The node's physical memory is divided into several areas that are displayed at boot time and include system RAM, I / o space, and ROM. For the most part, the data and areas of the malicious attack are located in the system RAM, where the operating system kernel lives. To collect data, the hardware device performs a memory read transaction to get physical pages of the RAM area.The following image shows the Ubuntu Linux 16.04 memory card
The Transaction passes from the network card of the PCIe add-in via the PCIe bus to the memory controller, which in turn provides access to physical memory. All this happens without the use of software, and unlike soft-based solutions, this approach does not interfere with the software on the computer under study. In terms of speed, hardware approaches are superior to their software counterparts. For example, reading 64 GB of RAM from an antivirus program may take several minutes, and when using a separate card, a PCIe add-on card running on the PCI Express Gen4 bus, it may take about 2 seconds.

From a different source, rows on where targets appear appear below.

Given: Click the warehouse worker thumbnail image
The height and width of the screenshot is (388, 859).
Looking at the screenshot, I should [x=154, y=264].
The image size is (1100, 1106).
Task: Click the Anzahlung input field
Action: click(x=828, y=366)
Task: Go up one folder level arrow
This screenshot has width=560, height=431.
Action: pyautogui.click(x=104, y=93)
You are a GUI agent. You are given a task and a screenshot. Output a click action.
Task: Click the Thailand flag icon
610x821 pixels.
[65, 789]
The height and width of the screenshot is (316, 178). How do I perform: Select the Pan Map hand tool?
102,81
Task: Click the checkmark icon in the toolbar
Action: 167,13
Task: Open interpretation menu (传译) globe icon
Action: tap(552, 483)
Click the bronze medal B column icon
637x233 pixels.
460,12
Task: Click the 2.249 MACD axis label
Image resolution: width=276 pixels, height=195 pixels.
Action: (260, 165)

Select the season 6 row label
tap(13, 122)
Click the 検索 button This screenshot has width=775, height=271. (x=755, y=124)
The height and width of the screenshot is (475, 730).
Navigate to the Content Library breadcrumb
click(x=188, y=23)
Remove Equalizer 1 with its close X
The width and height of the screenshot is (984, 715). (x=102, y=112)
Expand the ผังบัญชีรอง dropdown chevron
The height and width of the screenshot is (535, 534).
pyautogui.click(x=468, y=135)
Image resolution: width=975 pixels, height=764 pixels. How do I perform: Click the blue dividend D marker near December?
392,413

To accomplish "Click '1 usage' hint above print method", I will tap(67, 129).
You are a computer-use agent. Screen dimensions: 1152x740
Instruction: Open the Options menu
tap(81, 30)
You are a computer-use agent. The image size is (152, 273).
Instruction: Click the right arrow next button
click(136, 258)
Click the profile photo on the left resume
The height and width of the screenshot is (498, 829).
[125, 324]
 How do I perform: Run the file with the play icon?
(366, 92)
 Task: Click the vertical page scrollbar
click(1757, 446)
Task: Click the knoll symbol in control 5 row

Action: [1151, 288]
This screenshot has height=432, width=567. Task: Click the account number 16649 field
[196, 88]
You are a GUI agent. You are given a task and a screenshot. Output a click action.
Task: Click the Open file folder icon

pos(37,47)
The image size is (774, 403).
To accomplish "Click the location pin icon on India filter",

SmartNIC for malware detection
Using the volatility memory forensics framework used by developers of anti-malware tools, it was possible to analyze host memory by downloading its segments and analyzing them already on the computing cores of the "Mellanox Bluefield" Smart network card and in its local memory. It is important to note that this method usually works with memory files that can reach 64 GB and 128 GB. Using a memory dump image, the framework extracts information such as a list of processes, network connections, and loaded kernel modules that help experts identify a trace of malware, as well as understand its behavior.
Attacks are becoming more stealthy and complex, while the capabilities of modern intrusion detection and prevention methods are lagging far behind. Hardware data collection is considered the most reliable, and allows you to save machine resources by distributing the load on smart network cards such as Mellanox BlueField. This approach makes it easier not only to protect against intrusions, but also to investigate incidents.